Building multi-architecture software with Docker
For those that may not be familiar, Docker is a wonderful collection of software tools, applications and cloud platform services to enable the development of software in containers. Containers run from defined software images, which are housed in container registries.
On OSX and Windows, Docker Desktop is a GUI application, with additional capabilities beyond what the Docker API or CLI typically provide. These utilities help provide a rich experience when developing on these platforms, but creates a disconnect when attempting to automate the building of software in Linux or CI environments.
Docker buildx is a plugin that extends the Docker command to use the BuildKit toolkit and allows for building multi-platform images with Docker Desktop. This is done using the --platform flag to specify the architecture that an image should be built for. Docker Desktop provides build roles for compiling into multiple architectures, but the Linux Docker engine does not have these same capabilities by default.
In order to build for multiple architectures in a Linux environment in CI, you must first start the cross-platform emulator with specific Docker images. binfmt_misc with QEMU emulator support allows for building images for multiple architectures. Docker Desktop includes this emulation support by default, but building outside of the desktop version of Docker will require using the tonistiigi/binfmt image. Additionally, when communicating with the Docker API, the environment variable DOCKER_BUILDKIT=1 must be specified as a property in the API request.
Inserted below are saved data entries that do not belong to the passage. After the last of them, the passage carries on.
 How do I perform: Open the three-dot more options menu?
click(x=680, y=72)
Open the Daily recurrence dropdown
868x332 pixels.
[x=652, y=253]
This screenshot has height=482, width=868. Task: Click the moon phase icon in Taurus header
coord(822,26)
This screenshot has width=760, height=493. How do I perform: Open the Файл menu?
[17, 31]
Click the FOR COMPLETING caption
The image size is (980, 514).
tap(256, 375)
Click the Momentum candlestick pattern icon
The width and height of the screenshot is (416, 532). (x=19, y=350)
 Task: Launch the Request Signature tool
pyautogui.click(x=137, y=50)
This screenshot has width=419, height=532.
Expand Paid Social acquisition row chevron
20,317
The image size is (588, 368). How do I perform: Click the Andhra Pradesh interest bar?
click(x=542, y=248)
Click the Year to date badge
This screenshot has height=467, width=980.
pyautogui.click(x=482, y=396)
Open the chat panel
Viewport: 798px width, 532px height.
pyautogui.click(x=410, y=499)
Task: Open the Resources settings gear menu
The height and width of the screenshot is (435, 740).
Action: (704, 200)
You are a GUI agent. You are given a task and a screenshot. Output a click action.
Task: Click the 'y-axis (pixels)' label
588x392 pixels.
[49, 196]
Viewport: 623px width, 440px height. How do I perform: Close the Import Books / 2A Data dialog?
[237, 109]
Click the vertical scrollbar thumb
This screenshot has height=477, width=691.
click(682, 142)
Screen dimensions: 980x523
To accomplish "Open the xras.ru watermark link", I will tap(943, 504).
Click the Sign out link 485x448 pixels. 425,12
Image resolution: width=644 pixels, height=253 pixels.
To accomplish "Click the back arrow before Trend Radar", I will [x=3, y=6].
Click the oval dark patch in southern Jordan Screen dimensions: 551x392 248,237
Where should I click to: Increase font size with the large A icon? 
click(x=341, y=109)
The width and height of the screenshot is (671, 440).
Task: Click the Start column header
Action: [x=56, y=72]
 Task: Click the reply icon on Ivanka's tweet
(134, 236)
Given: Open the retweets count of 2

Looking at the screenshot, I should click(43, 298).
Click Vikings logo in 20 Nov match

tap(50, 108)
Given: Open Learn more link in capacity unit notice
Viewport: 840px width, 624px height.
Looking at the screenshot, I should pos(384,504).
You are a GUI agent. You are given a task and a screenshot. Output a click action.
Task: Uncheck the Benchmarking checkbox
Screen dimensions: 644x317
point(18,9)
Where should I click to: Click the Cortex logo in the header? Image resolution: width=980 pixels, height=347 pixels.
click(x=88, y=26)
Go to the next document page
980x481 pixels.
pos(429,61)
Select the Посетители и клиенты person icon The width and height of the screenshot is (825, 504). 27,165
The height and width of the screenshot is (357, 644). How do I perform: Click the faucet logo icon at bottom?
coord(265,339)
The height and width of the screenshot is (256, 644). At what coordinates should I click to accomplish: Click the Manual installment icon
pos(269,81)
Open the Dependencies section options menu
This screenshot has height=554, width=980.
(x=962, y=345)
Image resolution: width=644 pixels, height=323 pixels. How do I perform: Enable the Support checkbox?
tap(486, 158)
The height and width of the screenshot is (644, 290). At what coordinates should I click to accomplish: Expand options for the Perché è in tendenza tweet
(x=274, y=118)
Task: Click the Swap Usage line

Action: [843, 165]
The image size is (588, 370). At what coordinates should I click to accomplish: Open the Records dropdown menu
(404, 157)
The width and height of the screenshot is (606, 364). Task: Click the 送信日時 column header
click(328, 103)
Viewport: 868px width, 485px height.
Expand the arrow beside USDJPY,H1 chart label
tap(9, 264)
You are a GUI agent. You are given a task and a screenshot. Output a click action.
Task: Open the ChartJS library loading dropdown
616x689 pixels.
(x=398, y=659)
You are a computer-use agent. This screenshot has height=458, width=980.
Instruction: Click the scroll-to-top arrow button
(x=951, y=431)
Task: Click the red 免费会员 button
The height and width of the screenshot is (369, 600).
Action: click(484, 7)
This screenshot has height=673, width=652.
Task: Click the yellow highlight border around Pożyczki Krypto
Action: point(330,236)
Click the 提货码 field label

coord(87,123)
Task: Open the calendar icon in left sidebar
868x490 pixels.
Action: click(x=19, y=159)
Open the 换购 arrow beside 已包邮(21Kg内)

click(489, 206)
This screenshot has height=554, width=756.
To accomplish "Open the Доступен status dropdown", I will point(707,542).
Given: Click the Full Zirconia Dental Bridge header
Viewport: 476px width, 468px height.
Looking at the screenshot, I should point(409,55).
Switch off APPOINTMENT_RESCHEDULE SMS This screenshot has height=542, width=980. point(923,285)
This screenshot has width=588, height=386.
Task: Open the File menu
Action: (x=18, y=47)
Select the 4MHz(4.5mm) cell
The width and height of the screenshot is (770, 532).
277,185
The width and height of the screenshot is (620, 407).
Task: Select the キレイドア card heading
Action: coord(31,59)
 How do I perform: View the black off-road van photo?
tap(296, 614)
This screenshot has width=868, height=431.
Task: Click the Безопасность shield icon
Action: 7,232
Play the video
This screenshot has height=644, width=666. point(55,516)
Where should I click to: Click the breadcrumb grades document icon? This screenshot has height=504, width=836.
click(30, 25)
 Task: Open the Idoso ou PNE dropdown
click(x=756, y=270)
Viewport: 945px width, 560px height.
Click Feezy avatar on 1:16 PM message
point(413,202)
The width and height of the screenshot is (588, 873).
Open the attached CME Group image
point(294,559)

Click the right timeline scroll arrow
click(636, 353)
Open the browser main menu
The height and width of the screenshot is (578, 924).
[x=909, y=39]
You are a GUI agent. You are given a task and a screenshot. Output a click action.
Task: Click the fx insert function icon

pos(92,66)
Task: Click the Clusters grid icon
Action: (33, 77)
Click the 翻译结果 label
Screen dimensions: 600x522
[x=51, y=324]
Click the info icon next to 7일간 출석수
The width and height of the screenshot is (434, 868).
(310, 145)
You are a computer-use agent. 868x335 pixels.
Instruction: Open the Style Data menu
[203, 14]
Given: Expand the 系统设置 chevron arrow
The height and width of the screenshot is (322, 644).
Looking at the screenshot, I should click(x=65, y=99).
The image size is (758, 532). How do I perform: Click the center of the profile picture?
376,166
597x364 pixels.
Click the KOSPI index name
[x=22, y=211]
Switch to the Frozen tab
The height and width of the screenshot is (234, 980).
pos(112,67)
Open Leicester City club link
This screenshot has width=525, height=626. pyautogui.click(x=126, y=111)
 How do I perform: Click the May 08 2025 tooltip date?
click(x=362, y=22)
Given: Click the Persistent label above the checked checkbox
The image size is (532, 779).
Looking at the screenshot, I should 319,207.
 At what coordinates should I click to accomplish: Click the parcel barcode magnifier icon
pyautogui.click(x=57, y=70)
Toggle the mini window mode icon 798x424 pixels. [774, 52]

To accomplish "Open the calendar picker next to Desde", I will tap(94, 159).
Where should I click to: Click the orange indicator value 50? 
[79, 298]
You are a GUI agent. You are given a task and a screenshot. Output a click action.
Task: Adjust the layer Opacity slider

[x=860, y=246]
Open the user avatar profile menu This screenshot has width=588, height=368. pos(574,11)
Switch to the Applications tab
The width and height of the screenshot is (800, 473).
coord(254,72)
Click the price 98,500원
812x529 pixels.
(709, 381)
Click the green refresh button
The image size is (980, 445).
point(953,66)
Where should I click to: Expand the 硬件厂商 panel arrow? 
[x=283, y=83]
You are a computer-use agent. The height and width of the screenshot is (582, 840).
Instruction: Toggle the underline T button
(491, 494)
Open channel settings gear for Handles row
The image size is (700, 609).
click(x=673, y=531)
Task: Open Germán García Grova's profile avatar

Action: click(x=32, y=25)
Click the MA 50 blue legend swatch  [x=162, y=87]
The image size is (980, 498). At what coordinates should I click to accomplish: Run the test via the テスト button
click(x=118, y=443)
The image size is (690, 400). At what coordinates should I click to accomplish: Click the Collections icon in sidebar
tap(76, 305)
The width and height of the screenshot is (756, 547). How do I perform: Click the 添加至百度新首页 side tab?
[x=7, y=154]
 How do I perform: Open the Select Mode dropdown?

This would normally be set automatically by Docker Desktop. More information on building images with BuildKit can be found here.
Registries vs. repositories and images vs. manifests
A registry is a directory of listed container repositories and serves as the location of stored images. A registry may be either local to an individual user’s computer or public in a location such as DockerHub. Google Registry, Amazon ECR and Dockerhub are registries. A repository is a specific location in a registry and exists as a collection of images with associated tags to identify different builds or container contents.
A Docker image is the container built for a specific architecture. Registries can also host manifests, which are associations of common images and the specific architectures they are built for. They allow anyone to pull the manifest as if it were an image and to receive the correct image based on their client architecture.
Using Gradle tasks to build multi-architecture images in CICD
In order to automate the build of our HawkScan Docker image, we used Gradle Tasks to trigger the creation of multi-architecture Docker images in our CICD pipeline. Once the task is triggered, images are built for amd64 and arm64architectures, the images are tagged locally and pushed to Amazon ECR, and then the manifest is generated. The Java API client for Docker was extremely helpful in building out these tasks. We extended this functionality to our platform services, which we can now develop on arm64 machines. This enables us to easily add new architectures to run our software on in the future, and gives our developers the tools to build StackHawk on Apple’s M1 silicon.
Significant research went into learning how to build arm64-compatible images of HawkScan and our platform services. Learning the nuances of how Docker handles multi-architecture builds in different contexts proved instrumental in developing images with arm64 compatibility. Undergoing this process has yielded great benefits as we are ready to build our products and services on existing architectures and on new architectures to come. We hope that sharing these findings will enable you to more smoothly move in the direction of building software compatible with multiple platforms.